Fleet Managers, should you get Start-Stop?
One of the options automobile fleet managers may want to consider are vehicles with the automatic Start-Stop feature. It not only reduces harmful emissions into the atmosphere, but increases fuel efficiency.
Basically, when you brake the car and it comes to a complete stop, the vehicle turns off, and then turns on again when you release the brake. In Latin America, Start-Stop is becoming more popular in cars, especially since it can increase fuel efficiency by up to 20%.
Some may feel that the constant stopping and starting may deteriorate the starter mechanism. However, according to automotive technical consultant Ricardo Dilser in Brazil, Start-Stop is less hard on the starter than physically turning your car off and on yourself.
It works by disconnecting part of the vehicle's circuitry so it's more like a pause than a stop. "Start-Stop knows the exact positioning of the crankshaft when the engine is turned off and which cylinder needs fuel upon restarting. Besides being automatic, it is quite fast and efficient," says Dilser.
One thing to be aware of is that a vehicle with Start-Stop works better with a special battery, meaning one that recovers back to 12 volts very quickly following every restart of the car, according to local automobile mechanic Pedro Scopino.
In Brazil, while a conventional battery cost approximately 300 reais (US$81), a battery able to handle Start-Stop efficiently is priced around 1,200 reais. Another thing to keep in mind is that air conditioning turns off when the car turns off.
"I like the Start-Stop feature in my 2018 Chevrolet Tracker. I drive about 1,500km per month and definitely notice the savings in fuel usage. The only thing that kind of bothers me is the air conditioning briefly turning off," São Paulo resident Fabio Britto Salles told Global Fleet.
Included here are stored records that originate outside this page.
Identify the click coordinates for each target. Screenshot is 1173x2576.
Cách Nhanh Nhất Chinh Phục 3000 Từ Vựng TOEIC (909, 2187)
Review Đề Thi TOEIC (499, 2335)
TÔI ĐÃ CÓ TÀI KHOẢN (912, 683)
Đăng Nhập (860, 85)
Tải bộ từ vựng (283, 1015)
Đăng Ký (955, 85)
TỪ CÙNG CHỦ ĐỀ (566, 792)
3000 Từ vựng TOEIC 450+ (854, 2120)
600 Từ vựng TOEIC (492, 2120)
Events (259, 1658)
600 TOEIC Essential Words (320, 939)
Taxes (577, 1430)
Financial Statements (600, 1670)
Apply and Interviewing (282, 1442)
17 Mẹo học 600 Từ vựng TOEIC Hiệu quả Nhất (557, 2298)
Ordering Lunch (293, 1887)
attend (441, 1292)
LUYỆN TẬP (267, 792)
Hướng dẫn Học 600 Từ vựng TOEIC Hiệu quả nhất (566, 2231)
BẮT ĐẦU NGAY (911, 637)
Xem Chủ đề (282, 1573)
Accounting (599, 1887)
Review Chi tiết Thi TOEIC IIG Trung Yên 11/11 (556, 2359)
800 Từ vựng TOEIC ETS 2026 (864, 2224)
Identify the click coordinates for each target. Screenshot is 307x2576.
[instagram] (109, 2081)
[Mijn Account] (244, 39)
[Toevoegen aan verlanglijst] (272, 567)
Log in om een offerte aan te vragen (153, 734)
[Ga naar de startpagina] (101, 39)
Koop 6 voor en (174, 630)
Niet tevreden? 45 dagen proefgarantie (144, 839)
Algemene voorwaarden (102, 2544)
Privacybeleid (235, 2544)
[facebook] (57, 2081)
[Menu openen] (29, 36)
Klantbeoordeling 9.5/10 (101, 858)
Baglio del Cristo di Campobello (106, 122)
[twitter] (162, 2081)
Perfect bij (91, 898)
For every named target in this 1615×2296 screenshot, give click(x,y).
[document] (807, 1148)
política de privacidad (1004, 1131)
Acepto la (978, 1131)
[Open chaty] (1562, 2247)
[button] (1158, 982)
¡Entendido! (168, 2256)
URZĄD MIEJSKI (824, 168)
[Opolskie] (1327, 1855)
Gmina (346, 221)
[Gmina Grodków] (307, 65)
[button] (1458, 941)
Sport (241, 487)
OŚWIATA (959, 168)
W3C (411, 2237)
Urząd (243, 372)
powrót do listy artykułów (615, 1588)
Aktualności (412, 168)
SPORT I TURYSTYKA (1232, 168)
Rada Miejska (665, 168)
2019 Chevrolet Tracker (source: Chevrolet)
There are ways to resolve this though. A driver could press on the brake lightly before stopping, thus not activating the Start-Stop and turning off the A/C. One could also get a digital A/C which would also be better at regulating the temperature in the car.
Finally, remember that some car models feature ways to disactivate the Start-Stop featuere so ask your sales representative or check your manual.
Considering the higher battery cost impacting TCO by some 300 reais per year, having Start-Stop on a car which travels at least 10,000km a year would certainly be worth it as you would save at least 400-800 reais per year. In the end it all depends on the fuel efficiency of your car and the average distance you travel per day.